About a year ago, there was a discussion in the Dutch weekly Vrij Nederland about the importance of hypertext. Two of the people who took part in the discussion were Dirk van Weelden, who had also been invited to the last symposium on art criticism in the Van Abbe Museum in Eindhoven in 1991, and Willem Velthoven, editor-in-chief of Mediamatic. Based on Cervantes' novel Don Quixote, Van Weelden illustrated the use of hypertext. Profuse information and references in the book enable the reader to arbitrarily consult all kinds of documentation - a history book, a book about knights or about the Spanish language. Thus hypertext bears a resemblance to a reading method that is centuries old, but is now being technically perfected. The principle of electronic hypertext reverts, or so Van Weelden holds, to a form of reading that constructs a network between all kinds of topics and is thus topographic rather than linear, within which the reader navigates.

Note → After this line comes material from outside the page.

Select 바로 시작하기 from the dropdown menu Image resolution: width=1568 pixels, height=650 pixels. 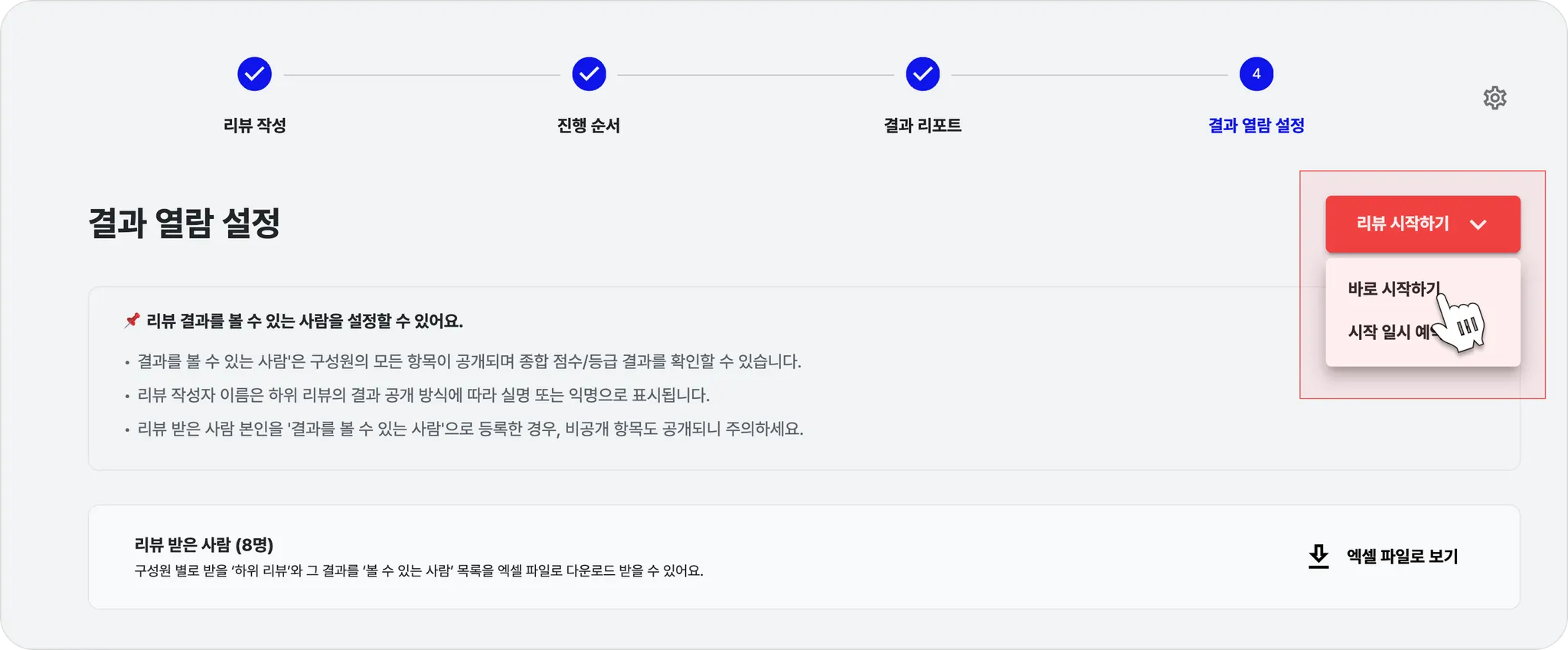pyautogui.click(x=1393, y=289)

In the same magazine a week later, Willem Velthoven went one step further in an article provocatively entitled Socrates was wrong. In Benjamin's footsteps, using the latest technical instruments the contemporary author will conceive of text as a collection of "samples" that leads to the development of a new aesthetics and will be accompanied by far-reaching changes in consciousness. What these changes are to precisely signify as far as the mind of man is concerned is something Van Velthoven prefers to leave open, but he allows no doubt to remain about one thing: the phenomenon of hypertext will make the meaning and aesthetics of art increasingly dependent upon the context. He is probably not referring to the context in itself, but primarily to the variability of the context.

IV

Art absorbs these new developments considerably more rapidly than art criticism.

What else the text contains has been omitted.